HAMILTON, NJ – In commemoration of Arbor Day, Hamilton Township announced on Friday that it has been named a 2020 Tree City USA for the fifteenth consecutive year. Through the efforts of the Hamilton Township Shade Tree Commission, the Township launched a residential tree planting initiative in September to further grow their green efforts.

The Township will spend more than $1 million to remove dead and dying trees and plant new one around town. The program is funded by private developers that pay into an escrow fund when trees are removed from properties under construction and, under the law, can only be used for this purpose. 

“Planting new trees throughout Hamilton, at no cost to our residents, is a win-win,” said Mayor Jeff Martin.  “If ever there was a time for trees, now is that time. Healthy trees provide environmental benefits such as cleaner air and cooler temperatures for homes they help shade – helping to lower energy consumption.  Having been recognized as Tree City USA for fifteen years now, Hamilton has demonstrated a commitment to the mission that the Arbor Day Foundation sets forth– to inspire people to plant, nurture, and celebrate trees.”

Sign Up for Hamilton/Robbinsville Newsletter
Our newsletter delivers the local news that you can trust.

While the Township takes requests for new trees throughout the year, they are ramping up our efforts to reach all Hamilton Township residents on a neighborhood by neighborhood level under the residential tree program.  The Township plans to plant trees where they will not interfere with sidewalks or utility lines. While there is no cost to residents for the trees, the Township asks that residents jointly care for the tree in the first three years of growth.

Residents may contact the Division of Planning at (609) 890-3645 or via email at RPoppert@HamiltonNJ.com for more information on the residential tree planting program. 

Hamilton achieved this prominent environmental designation by the Arbor Day Foundation, a million-member nonprofit conservation and education organization, by meeting the program’s four requirements: have a tree board or department, a tree care ordinance, an annual community forestry budget of at least $2 per capita, and an Arbor Day observance and proclamation. 

“Tree City USA communities see the impact an urban forest has in a community first hand,” said Dan Lambe, president of the Arbor Day Foundation. “The trees being planted and cared for by Hamilton are ensuring that generation to come will enjoy a better quality of life.
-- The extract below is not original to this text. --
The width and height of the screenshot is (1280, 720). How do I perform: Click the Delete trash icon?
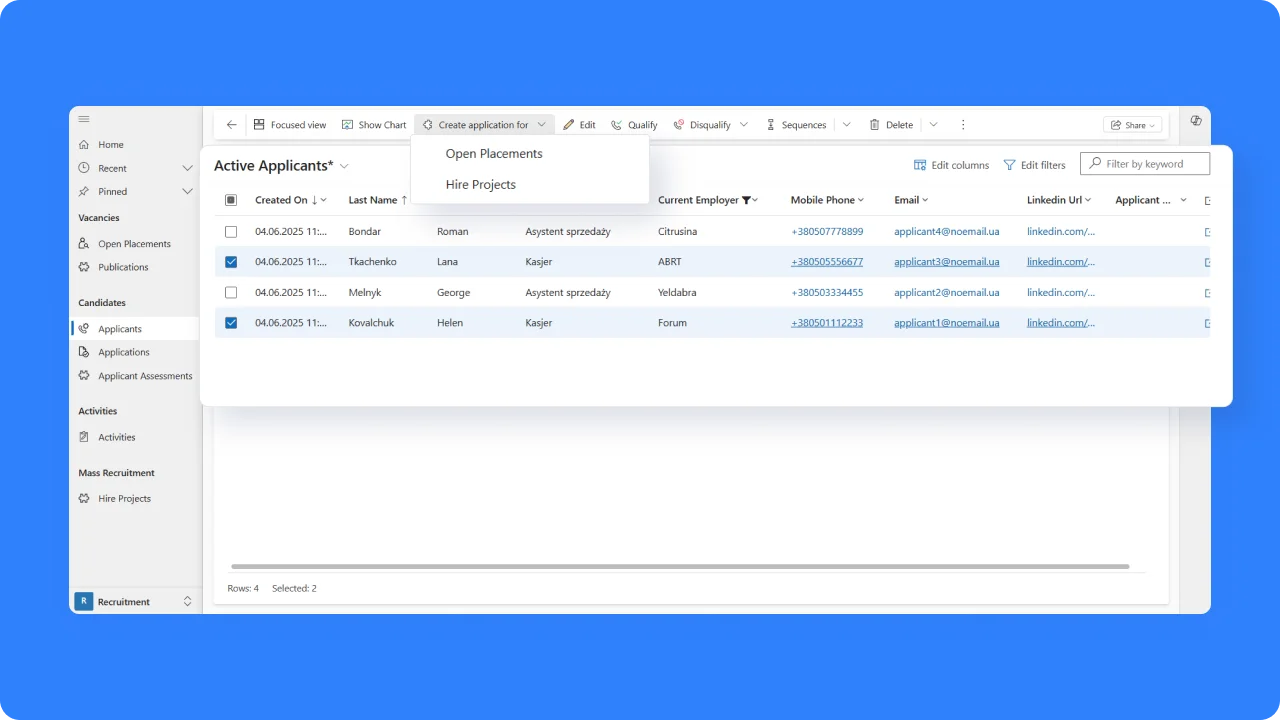(x=874, y=125)
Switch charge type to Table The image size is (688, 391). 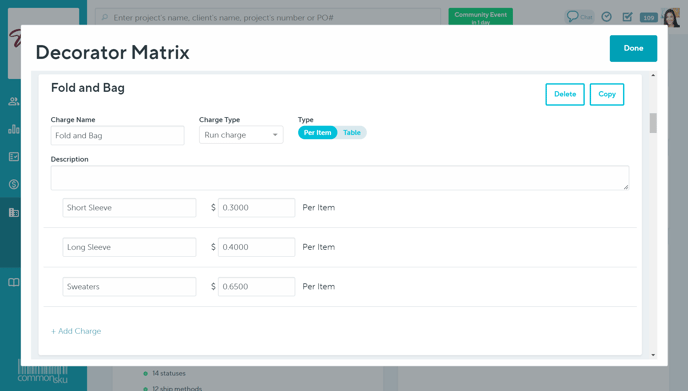click(x=352, y=133)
Additionally, participation in this program brings residents together and creates a sense of civic pride, whether it’s through volunteer engagement or public education.”

More information on the Tree City USA program is available at arborday.org/TreeCityUSA.

Follow us on Facebook and sign up for TAPinto Hamilton/Robbinsville E-News alerts to be the first to read about all things local!

Download the FREE TAPinto App!  Click here for Android - Click here for iOS for breaking news, traffic/weather alerts and special offers.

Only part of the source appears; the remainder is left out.